====== RECORDS FOR THE EXERCISE
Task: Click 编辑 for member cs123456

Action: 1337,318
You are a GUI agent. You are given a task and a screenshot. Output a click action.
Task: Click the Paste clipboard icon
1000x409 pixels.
============
EXERCISE PROMPT: Write out the data again, exactly and in full.

EXERCISE ANSWER:
Task: Click 编辑 for member cs123456

Action: 1337,318
You are a GUI agent. You are given a task and a screenshot. Output a click action.
Task: Click the Paste clipboard icon
1000x409 pixels.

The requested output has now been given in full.